Weather impacts pose another challenge. Stormy weather with lightning or extreme winds could damage kite systems and require them to be grounded for safety reasons. This weather vulnerability can limit how often kites produce energy.

There are also technical difficulties to surmount. Keeping a large kite steady and aloft requires advanced control systems and materials engineering. Fatigue and wear on kite components from the high stresses of flight must be monitored and managed through maintenance. Consistent launching and landing of the kites adds complexity to operations.

While developers continue to refine designs and tackle these limitations, kite power’s variability and technical intricacy may constrain broader adoption. Sites with the most favorable wind conditions would see the greatest potential from kite systems.

Major Developers

Some of the leading companies developing airborne wind energy systems and prototypes include:

E-kite – Based in the Netherlands, this company has developed and tested an automated power kite system called the E-Kite. Their technology uses a single tether attached to a ground station generator.

Kitepower – This company from the Netherlands has created a two-kite system called the Rotorbird.
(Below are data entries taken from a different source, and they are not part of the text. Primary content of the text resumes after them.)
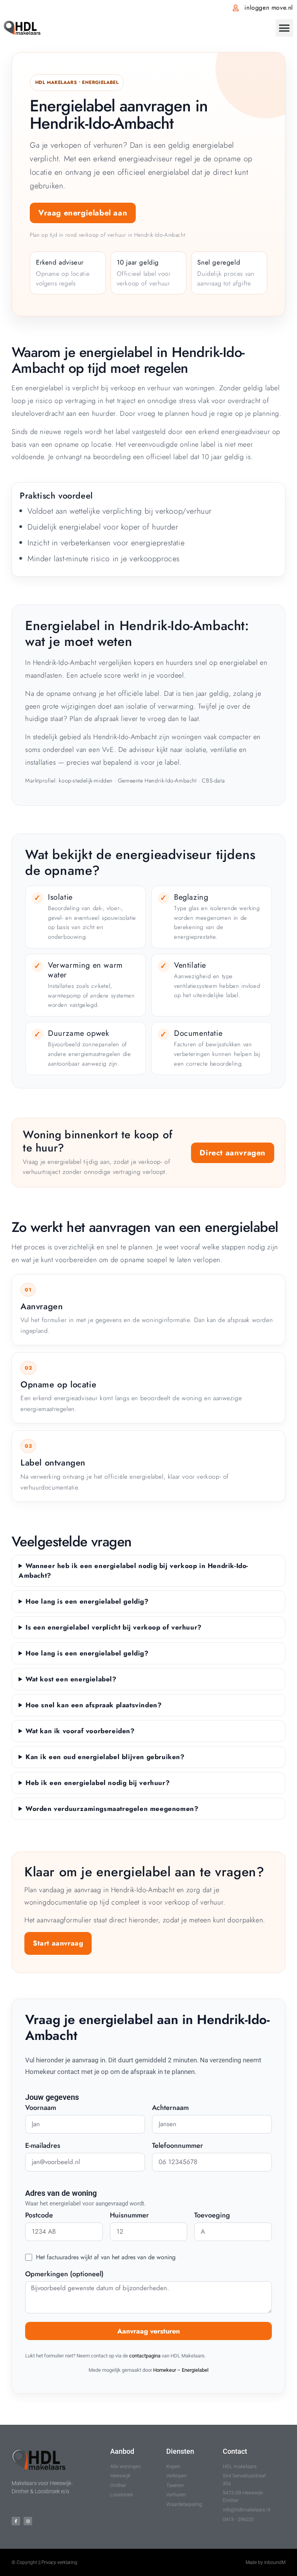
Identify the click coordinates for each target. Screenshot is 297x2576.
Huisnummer (129, 2216)
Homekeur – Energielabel (180, 2370)
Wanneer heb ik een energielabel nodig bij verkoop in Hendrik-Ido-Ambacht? (133, 1570)
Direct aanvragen (233, 1152)
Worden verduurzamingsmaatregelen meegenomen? (112, 1808)
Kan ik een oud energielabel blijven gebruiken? (105, 1756)
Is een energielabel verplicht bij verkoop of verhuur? (114, 1627)
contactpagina (144, 2356)
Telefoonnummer (177, 2146)
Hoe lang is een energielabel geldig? (87, 1601)
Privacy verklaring (59, 2562)
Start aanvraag (58, 1943)
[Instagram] (28, 2521)
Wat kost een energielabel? (71, 1679)
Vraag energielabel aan (82, 213)
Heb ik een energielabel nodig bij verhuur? (98, 1782)
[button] (284, 28)
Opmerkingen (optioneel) (64, 2274)
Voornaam (40, 2108)
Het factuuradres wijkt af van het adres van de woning (106, 2257)
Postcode (39, 2216)
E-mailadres (42, 2146)
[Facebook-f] (16, 2521)
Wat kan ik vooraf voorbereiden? (80, 1731)
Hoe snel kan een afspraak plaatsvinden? (94, 1705)
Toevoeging (212, 2216)
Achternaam (170, 2108)
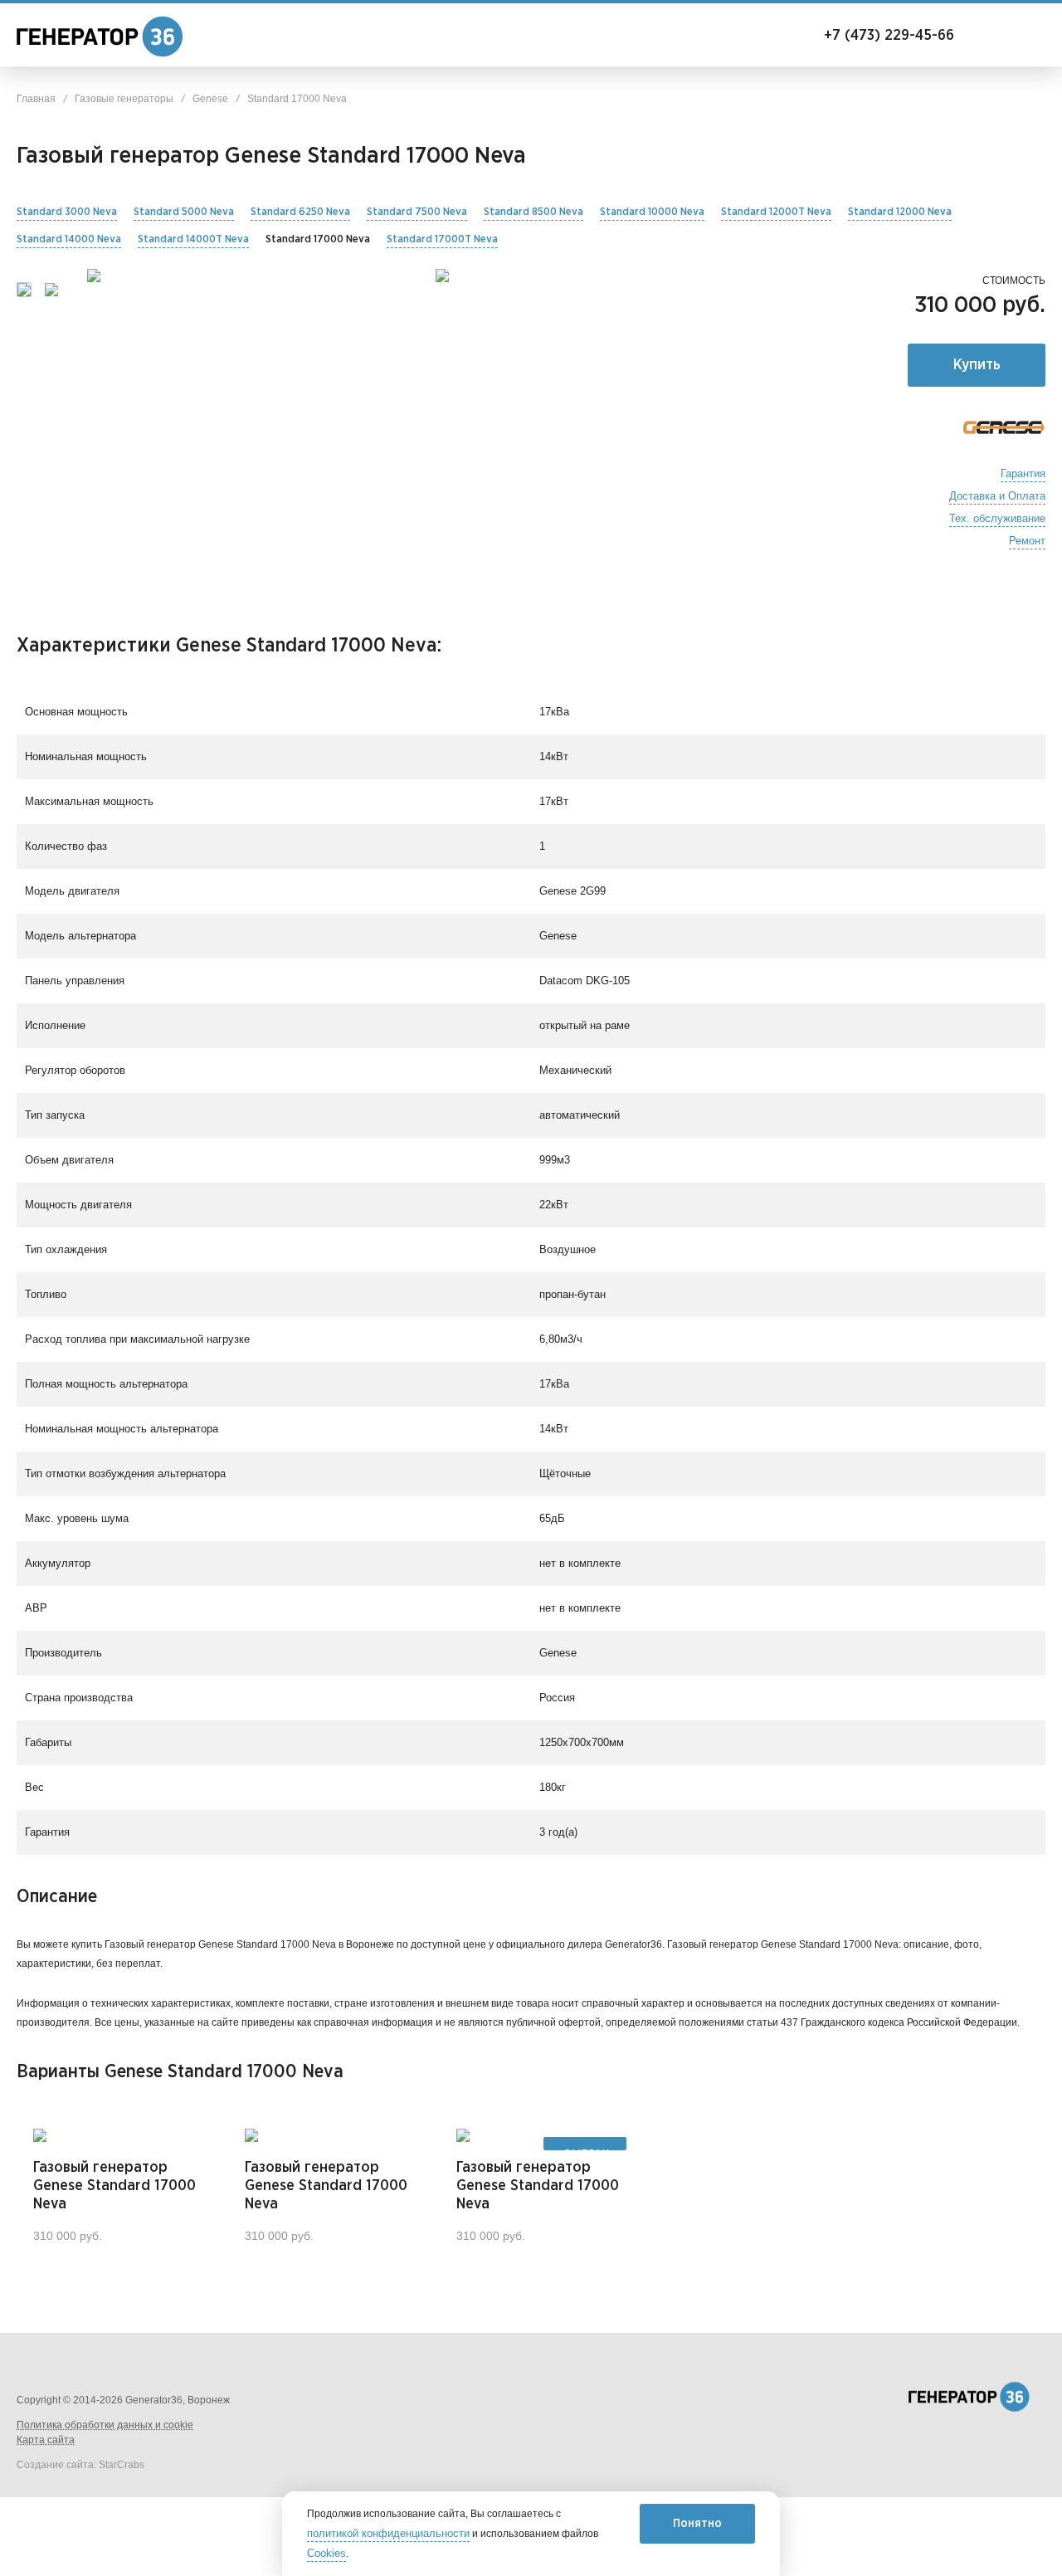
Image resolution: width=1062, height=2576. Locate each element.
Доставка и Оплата (997, 496)
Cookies (326, 2553)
Their technology aims to reduce costs by using flexible membrane kite wings.

Kite X – Based in the UK, this startup is developing a power kite system that uses automation and smart tethers to improve control and stability.

Some major projects include:

Makani – This project by Alphabet X developed an energy kite prototype called the M600. It was tested between 2006 and 2020 before the project ended.

KiteGen – An Italian company that designed and tested the KiteGen concept which used a ring generator design. Their prototype was tested between 2007-2010.

Future Outlook

The future looks bright for airborne wind energy systems. According to a report by Energy Monitor, installations of airborne wind systems are predicted to grow significantly after 2030 as the technology matures. By 2050, airborne wind could provide electricity to over 150 million households globally. Improvements in materials, automated control systems, machine learning algorithms and battery storage will all help drive down costs and improve efficiency of airborne wind systems. Companies like Ampyx Power and SkySails are leading innovation in the sector. Their next generation designs are aiming for capacity factors over 60% compared to 35% for conventional wind turbines. With no need for tall towers, gearboxes or foundations, airborne wind can unlock wind resources across more areas. Floating multi-megawatt scale airborne turbines operating at high altitude are expected by 2035. Airborne wind energy is finally ready for rapid growth.

Source: https://www.energymonitor.ai/tech/renewables/airborne-wind-energy-is-finally-ready-for-lift-off/

Conclusion

Generating electricity with kites is an innovative and promising renewable energy technology that can provide clean power at utility scale. The concept takes advantage of high altitude winds which are more consistent and stronger than those near ground level. Kites act like airborne wind turbines to harvest this wind energy and convert it into electricity through generators on the ground.

While still an emerging field, kite-based wind power has the potential to contribute meaningfully to the renewable energy mix. Advantages include low cost, mobility, and ability to reach stronger winds at higher altitudes. Kite generators can also be rapidly deployed and require less materials than conventional wind turbines. If technical challenges around controlling and operating the kites can be overcome, this technology may see significant growth and impact.

Overall, electricity generation with kites provides a novel way to tap into an abundant renewable resource. The technology can complement other renewables like solar and conventional wind power. With further development and commercialization, kite-based wind energy could play a role in building a more sustainable energy future.